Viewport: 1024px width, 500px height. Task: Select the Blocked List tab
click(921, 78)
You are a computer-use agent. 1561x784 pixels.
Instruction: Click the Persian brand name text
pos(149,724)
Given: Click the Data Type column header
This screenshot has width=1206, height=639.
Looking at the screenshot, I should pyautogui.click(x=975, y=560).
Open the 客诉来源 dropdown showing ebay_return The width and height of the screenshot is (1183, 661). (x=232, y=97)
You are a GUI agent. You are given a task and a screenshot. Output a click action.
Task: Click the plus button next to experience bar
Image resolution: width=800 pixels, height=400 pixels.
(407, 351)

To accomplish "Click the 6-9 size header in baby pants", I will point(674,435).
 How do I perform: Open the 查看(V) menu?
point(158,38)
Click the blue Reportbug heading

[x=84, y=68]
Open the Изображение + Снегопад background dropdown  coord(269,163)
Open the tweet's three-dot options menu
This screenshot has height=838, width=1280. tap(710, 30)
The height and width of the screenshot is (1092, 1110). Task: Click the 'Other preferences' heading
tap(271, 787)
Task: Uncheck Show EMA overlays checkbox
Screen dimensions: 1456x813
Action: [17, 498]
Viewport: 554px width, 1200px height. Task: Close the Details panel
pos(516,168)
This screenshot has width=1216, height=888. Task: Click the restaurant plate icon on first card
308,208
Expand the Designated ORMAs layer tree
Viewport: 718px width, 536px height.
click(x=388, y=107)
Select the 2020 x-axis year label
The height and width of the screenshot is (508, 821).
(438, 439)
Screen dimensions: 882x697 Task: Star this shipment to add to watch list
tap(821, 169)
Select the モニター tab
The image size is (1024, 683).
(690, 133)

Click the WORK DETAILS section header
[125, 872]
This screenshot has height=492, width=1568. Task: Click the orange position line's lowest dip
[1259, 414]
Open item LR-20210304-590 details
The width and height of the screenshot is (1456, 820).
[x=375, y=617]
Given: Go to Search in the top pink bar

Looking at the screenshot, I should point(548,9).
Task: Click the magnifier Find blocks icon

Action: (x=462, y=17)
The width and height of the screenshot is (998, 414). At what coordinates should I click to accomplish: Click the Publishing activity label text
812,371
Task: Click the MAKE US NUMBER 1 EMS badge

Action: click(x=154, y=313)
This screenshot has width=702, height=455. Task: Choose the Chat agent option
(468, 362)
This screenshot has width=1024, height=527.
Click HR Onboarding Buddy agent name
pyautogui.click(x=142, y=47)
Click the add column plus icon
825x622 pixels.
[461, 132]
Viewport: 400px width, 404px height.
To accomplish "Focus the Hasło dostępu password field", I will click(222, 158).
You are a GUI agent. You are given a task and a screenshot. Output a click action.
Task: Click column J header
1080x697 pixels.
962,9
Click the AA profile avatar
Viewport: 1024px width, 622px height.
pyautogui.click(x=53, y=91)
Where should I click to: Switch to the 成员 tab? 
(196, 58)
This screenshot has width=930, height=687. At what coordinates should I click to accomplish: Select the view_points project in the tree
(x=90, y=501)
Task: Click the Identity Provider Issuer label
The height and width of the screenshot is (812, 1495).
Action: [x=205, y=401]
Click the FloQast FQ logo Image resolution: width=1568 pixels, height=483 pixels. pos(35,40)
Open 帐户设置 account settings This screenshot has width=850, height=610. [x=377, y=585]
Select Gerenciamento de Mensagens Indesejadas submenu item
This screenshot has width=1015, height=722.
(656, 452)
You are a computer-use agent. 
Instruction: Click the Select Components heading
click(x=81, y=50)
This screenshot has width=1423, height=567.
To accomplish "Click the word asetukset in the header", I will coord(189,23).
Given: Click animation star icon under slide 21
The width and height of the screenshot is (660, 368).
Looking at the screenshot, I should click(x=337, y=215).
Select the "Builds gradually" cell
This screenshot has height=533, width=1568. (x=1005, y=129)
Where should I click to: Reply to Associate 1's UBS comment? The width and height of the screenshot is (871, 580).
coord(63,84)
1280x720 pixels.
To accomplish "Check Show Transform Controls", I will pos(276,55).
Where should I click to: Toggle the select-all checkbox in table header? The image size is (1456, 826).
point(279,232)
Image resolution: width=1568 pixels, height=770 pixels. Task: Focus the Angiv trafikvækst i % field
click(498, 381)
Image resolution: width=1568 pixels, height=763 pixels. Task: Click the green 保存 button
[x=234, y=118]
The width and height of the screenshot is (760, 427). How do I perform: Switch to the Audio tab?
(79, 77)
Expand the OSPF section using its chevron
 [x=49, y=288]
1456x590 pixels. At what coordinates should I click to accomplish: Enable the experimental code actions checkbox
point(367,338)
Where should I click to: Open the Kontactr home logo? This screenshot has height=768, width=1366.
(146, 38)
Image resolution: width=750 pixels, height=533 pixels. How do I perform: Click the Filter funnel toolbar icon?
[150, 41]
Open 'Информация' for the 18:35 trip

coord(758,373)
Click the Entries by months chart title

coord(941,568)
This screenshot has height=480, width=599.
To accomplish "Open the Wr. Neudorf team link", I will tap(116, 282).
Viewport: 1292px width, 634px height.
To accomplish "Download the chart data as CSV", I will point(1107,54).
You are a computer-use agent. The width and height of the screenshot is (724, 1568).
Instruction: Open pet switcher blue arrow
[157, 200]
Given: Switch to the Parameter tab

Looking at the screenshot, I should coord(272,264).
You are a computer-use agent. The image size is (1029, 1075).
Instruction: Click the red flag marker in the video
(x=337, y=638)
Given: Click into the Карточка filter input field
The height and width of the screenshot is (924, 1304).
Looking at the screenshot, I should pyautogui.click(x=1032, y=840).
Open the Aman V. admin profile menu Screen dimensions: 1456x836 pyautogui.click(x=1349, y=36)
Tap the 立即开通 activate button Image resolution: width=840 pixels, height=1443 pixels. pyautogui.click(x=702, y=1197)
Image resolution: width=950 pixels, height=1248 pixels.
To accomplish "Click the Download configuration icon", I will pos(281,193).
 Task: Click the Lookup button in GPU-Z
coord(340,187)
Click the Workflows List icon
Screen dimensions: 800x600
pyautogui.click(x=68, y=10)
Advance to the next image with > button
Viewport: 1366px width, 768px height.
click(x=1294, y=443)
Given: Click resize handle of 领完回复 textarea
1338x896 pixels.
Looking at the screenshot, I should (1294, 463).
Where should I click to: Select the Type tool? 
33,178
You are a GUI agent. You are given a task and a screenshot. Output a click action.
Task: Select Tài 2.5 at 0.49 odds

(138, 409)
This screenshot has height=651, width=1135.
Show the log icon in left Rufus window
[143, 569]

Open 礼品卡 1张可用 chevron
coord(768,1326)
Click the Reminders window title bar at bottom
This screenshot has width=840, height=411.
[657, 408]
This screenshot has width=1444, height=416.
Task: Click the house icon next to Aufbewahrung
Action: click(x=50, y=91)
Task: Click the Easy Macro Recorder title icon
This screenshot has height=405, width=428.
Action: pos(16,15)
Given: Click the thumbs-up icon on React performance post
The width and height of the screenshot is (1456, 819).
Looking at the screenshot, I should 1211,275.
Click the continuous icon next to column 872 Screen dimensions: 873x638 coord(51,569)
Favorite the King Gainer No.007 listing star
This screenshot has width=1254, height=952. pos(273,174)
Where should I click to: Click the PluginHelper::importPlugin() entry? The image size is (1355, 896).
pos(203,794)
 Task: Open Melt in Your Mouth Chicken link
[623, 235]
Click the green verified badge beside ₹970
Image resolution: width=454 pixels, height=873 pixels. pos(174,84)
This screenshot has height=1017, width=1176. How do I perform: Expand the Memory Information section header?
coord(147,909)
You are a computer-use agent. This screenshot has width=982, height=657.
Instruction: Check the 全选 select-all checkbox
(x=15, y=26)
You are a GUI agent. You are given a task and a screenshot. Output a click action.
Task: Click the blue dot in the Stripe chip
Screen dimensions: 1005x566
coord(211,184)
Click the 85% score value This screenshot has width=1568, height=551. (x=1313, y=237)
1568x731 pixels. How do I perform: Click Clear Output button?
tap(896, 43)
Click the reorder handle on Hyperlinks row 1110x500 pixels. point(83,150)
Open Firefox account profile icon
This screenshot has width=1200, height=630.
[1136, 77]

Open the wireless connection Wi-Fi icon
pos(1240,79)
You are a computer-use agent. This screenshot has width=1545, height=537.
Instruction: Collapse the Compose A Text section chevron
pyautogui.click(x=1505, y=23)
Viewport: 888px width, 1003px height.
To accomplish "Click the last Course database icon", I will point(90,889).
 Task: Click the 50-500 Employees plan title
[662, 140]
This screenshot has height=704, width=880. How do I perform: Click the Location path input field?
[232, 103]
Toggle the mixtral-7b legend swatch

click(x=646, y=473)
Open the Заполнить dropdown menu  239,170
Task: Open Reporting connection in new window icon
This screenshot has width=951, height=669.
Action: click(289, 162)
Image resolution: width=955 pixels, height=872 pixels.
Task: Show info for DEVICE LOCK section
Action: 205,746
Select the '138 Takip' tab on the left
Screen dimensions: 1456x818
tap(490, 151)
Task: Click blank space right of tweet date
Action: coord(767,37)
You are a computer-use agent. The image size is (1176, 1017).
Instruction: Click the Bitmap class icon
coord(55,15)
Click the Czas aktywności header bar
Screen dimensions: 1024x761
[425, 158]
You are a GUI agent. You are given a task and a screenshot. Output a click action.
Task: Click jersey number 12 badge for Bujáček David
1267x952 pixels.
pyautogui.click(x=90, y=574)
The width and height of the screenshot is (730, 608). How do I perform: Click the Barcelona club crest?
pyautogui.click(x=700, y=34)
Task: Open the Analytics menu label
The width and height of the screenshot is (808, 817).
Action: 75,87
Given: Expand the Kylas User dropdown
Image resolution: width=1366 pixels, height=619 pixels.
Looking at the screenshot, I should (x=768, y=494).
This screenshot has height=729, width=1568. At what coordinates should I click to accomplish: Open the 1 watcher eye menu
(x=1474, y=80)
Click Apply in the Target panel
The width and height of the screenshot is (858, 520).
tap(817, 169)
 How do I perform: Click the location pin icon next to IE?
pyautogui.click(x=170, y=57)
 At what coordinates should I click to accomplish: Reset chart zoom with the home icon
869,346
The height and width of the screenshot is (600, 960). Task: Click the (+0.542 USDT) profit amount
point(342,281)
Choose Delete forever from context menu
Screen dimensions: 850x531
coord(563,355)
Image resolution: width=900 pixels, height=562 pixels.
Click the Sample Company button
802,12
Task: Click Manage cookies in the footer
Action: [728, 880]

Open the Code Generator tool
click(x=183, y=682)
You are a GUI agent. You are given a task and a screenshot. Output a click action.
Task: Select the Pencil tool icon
+-------+
What you should do ▸
Among the lines of the records, copy out each one that contains the word "plus".

Answer to this task ▸
Task: Click the plus button next to experience bar
Click the add column plus icon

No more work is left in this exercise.